Kubernetes applications and the SaaS they consume
Kubernetes is the de facto standard application orchestration tool nowadays that most enterprises are using to build modern microservices applications. As such, Kubernetes provides support for the interconnection of these microservices between themselves. Not only that, it also offers ways for application administrators to define the remote services that the local microservices are consuming. One possible way to do so is by leveraging the capabilities that tools such as service meshes offer. A service mesh is an application infrastructure layer that can be deployed on top of Kubernetes and helps in offloading common operations performed by the microservices into this infrastructure layer. Service meshes typically define explicitly the services that are part of the application, both internal and external.
Example of the specification of some SaaS dependencies in an Istio service mesh in Kubernetes and how those can be mapped to Cloud OnRamp for SaaS configuration
Taking the example of the Istio service mesh, it is possible to find out which remote services the DevOps team is defining by looking at service mesh configurations like the one in Figure 2. Notice how the service mesh configuration provides all the relevant information needed to configure the Cloud OnRamp for SaaS operation in the SD-WAN that connects the local Kubernetes app with the remote services it is consuming. Also note that the Istio service mesh is just one example of where this type of configuration can be found; there are other options in Kubernetes to define external service connectivity, both using a service mesh and without using a service mesh. For an enterprise ready Istio platform, please check out Calisti.
Configuration automation via open-source Egress Watcher
To help with this automation and reduce the toil of both NetOps and DevOps teams, Cisco has released an open-source tool that takes care of configuring Cloud OnRamp for SaaS based on information it finds in Kubernetes. This tool is called Egress Watcher and was officially introduced at KubeCon Europe 2022. A talk describing the tool idea to the KubeCon community can be seen in this Cloud Native Computing Foundation Lightning Talk video. This tool is publicly available in GitHub, with both open-source and precompiled packages offered.
Egress Watcher open-source tool for monitoring and converting service definitions in Kubernetes
The Egress Watcher tool works as follows. Once deployed and properly configured, it monitors the Kubernetes cluster looking for definitions of new external services. In addition, it can detect when an existing external service definition has been updated. When deployed, the tool also performs an initial scan of existing external service definitions. Every time it finds a new or updated external service definition, it analyzes the content, looking for the host and port definitions. It converts this information into the right vManage API calls and programs a new Cloud OnRamp for SaaS application (if one was not already defined). For all the details on how to install and use the tool, please refer to the GitHub project.

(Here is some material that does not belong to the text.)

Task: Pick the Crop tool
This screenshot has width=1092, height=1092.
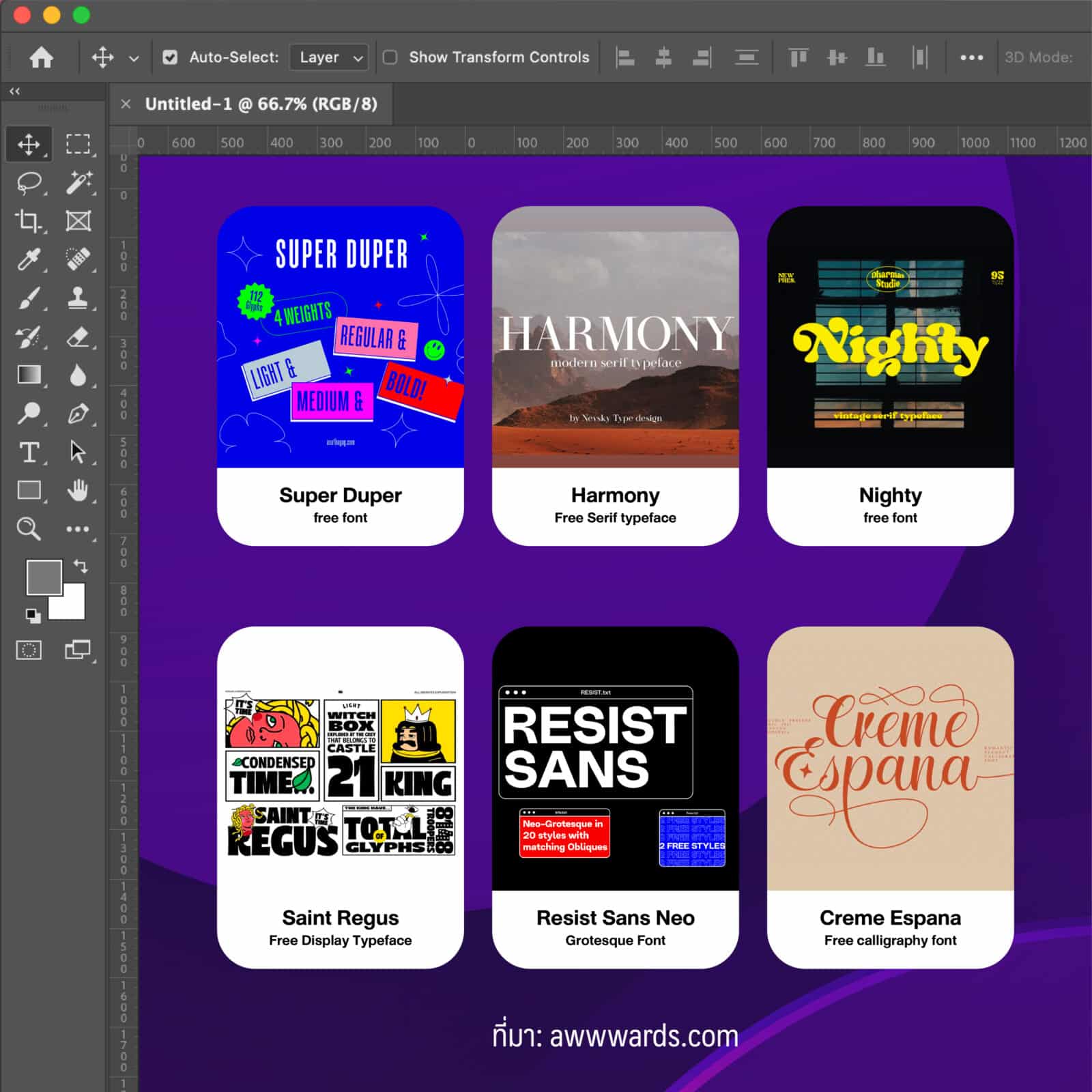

In this white paper we have introduced the Cisco SD-WAN Cloud OnRamp for SaaS Kubernetes integration, which provides a new way to automatically configure Cloud OnRamp for SaaS based on defined SaaS requirements of Kubernetes applications. This new integration enables easy network optimization tailored for modern distributed applications, reducing possible network bottlenecks. The integration reduces the time and effort required for NetOps teams to enable these optimizations, allowing them to focus on other matters while letting automation take care of trivial configuration tasks.